The second term $\Omega$ penalizes on the complexity of model (the $f_k$'s). For a given tree ($f_k$), $T$ is the number of leaves, and $\omega$ is the leaf weights.
The L1 regularization term $\gamma T$ encourages the tree to be small, and the L2 regularization term $\frac{1}{2}\lambda ||\omega||^2$ encourages the tree to have small weights.

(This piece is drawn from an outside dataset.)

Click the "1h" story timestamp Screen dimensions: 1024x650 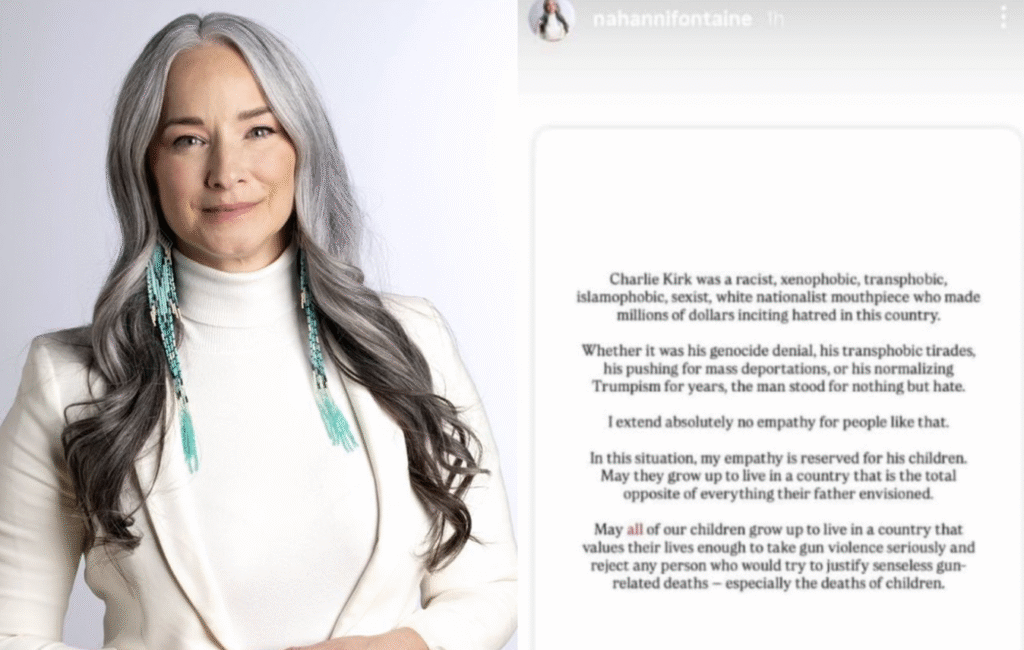click(775, 19)
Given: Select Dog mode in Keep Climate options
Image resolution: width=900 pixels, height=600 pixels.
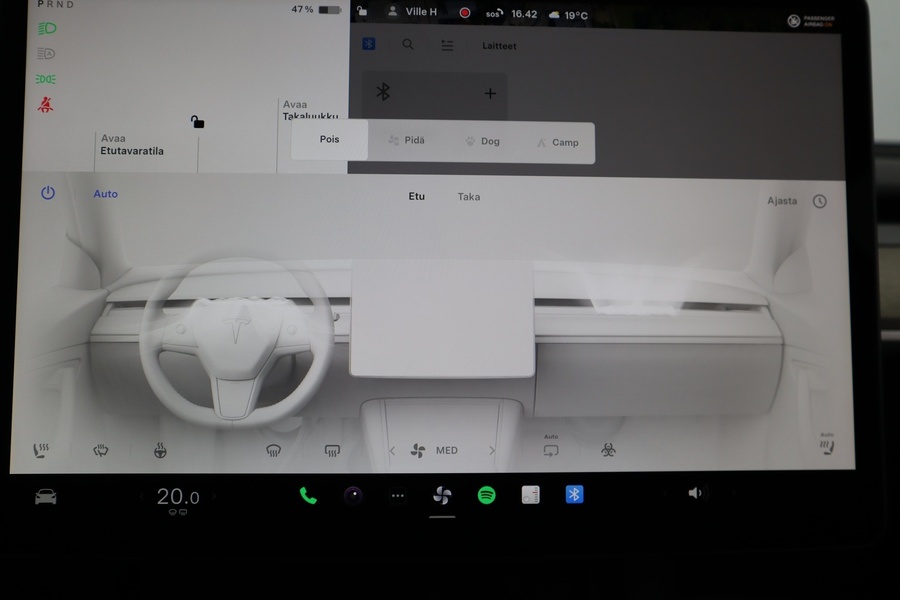Looking at the screenshot, I should click(482, 141).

Let $\hat{y_i}^{(t)}$ be the prediction of $y_i$ at the t-th iteration.
Since the prediction equation (1) in 2.1 is simply additive, we have ${\hat y_i}^{(t)}=\hat{y_{i-1}}^{(t)}+f_t(x_i)$
Then the regularized objective (2) in 2.1 becomes

## System Design

### Column Block for Parallel Learning

The most time consuming part of tree learning is to get the data into sorted order. To overcome this problem, XGBoost stores the data in blocks where each block performs the sorting operation in parallel. The results are then merged together.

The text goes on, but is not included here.